Liste, copiando-as por inteiro, todas as linhas dos registros abaixo em que aparece a palavra "height".

==== Dados extraídos

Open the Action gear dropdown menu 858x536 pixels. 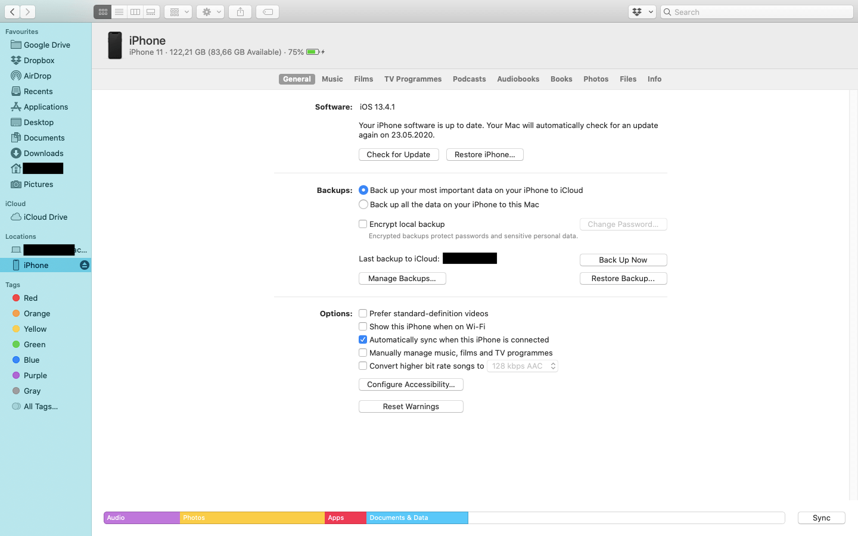(210, 12)
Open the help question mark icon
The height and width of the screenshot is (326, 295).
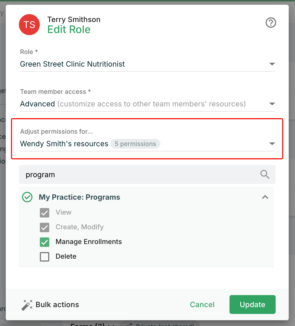click(x=271, y=23)
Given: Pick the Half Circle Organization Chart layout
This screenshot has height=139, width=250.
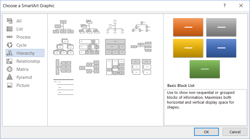Looking at the screenshot, I should [x=115, y=26].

========

Resposta completa ▸
The height and width of the screenshot is (326, 295).
This screenshot has height=139, width=250.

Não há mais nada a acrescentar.